Back to all blog posts

Lessons Learned (or Not) From the Target Breach

My shopping list was eclectic: a birthday toy for my nephew, shampoo, dog food, and some holiday themed hand towels.  I needed to make the most of my time and budget during this particularly hurried time of the year.  The most logical answer?  Yes, you guessed it.  Target.   As  much as I wanted to resist patronizing the store that had become the pariah of the privacy world, I gave in.  The giant red bulls eye beckoned me, promising to contain everything I needed (plus other items that I didn’t know I needed until I saw them on the endcaps), all in one convenient location.

Marie Simonelli is a Privacy Specialist at CO3 Systems, developers of collaboration software that brings people, process, and technology together to prepare, assess, manage, and mitigate security and privacy incidents.
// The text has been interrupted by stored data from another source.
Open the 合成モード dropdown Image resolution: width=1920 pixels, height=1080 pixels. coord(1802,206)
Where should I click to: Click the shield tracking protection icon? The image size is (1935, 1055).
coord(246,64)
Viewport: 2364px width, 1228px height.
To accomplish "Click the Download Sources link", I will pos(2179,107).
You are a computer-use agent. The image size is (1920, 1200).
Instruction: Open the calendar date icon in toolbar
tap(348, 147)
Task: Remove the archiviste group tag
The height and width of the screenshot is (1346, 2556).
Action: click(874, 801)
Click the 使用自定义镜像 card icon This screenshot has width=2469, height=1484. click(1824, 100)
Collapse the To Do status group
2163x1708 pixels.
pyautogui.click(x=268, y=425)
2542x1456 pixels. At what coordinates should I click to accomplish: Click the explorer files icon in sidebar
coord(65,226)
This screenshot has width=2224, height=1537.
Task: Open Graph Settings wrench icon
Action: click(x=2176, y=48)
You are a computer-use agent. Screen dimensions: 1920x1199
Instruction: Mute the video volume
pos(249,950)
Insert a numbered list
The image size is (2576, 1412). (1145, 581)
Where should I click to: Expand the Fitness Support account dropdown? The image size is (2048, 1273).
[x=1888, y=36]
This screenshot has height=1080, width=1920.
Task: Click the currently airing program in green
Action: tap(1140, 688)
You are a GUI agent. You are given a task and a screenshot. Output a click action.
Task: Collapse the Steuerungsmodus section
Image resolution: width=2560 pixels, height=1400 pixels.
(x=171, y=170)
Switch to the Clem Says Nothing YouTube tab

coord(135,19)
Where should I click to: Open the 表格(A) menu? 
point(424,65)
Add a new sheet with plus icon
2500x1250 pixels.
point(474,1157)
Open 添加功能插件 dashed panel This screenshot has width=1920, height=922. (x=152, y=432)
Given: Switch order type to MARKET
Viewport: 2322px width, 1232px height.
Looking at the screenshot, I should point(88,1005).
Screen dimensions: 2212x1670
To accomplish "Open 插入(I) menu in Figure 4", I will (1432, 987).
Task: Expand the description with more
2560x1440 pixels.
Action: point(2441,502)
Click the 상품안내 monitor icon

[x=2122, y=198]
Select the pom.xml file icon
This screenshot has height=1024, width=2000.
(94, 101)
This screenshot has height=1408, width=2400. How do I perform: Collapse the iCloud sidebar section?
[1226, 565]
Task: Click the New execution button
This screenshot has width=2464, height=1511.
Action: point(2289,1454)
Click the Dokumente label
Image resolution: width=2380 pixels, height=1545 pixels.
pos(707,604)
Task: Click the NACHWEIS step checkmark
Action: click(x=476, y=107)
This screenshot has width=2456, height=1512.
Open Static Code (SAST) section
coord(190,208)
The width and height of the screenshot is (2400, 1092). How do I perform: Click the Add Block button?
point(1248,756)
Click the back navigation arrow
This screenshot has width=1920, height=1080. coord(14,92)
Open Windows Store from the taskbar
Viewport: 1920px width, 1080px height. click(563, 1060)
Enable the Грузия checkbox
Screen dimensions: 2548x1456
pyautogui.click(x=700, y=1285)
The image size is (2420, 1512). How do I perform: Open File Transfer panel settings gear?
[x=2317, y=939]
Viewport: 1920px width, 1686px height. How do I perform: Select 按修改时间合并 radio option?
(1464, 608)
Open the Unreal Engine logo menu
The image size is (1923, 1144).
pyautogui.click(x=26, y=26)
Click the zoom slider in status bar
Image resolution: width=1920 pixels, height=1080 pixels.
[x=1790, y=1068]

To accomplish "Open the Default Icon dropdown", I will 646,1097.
As I perused the aisles, it occurred to me that I would be using my credit card at checkout.  Naturally, my thoughts led to the breach.  As a privacy professional, I shuddered to think about what it must’ve been like to be a part of their incident response team a year ago.  I also envisioned the many articles and blogs that I read at the beginning of 2014 that predicted what lessons we would learn from the Target disaster.

Many said the Target breach will give lawmakers the necessary push to finally pass a federal breach notification law and uniform minimum security requirements for business that hold personally identifiable information.  It didn’t.  Many said other retailers will learn from this.  They didn’t.  Many said the public won’t shop there anymore.  They still do.  Many said the Target breach would be the biggest corporate catastrophe we’d see from a security perspective.  At the moment, I think I’d have to give that title to Sony.

So what, if anything, did we learn from the Target breach?    I think the greatest lesson here is that incident response is something all organizations need to prepare for.  Make sure your team is ready by conducting fire drills and tabletop exercises, and know who is responsible for carrying out the various tasks associated with an incident. In addition to the security and forensics aspect, plan for how the appropriate information will be communicated to customers and the general public.  We know that not all breaches are preventable, so how we respond to them is a key factor in how well we recover.

One final takeaway from the Target breach and perhaps the most meaningful from a personal perspective:  Bring enough cash.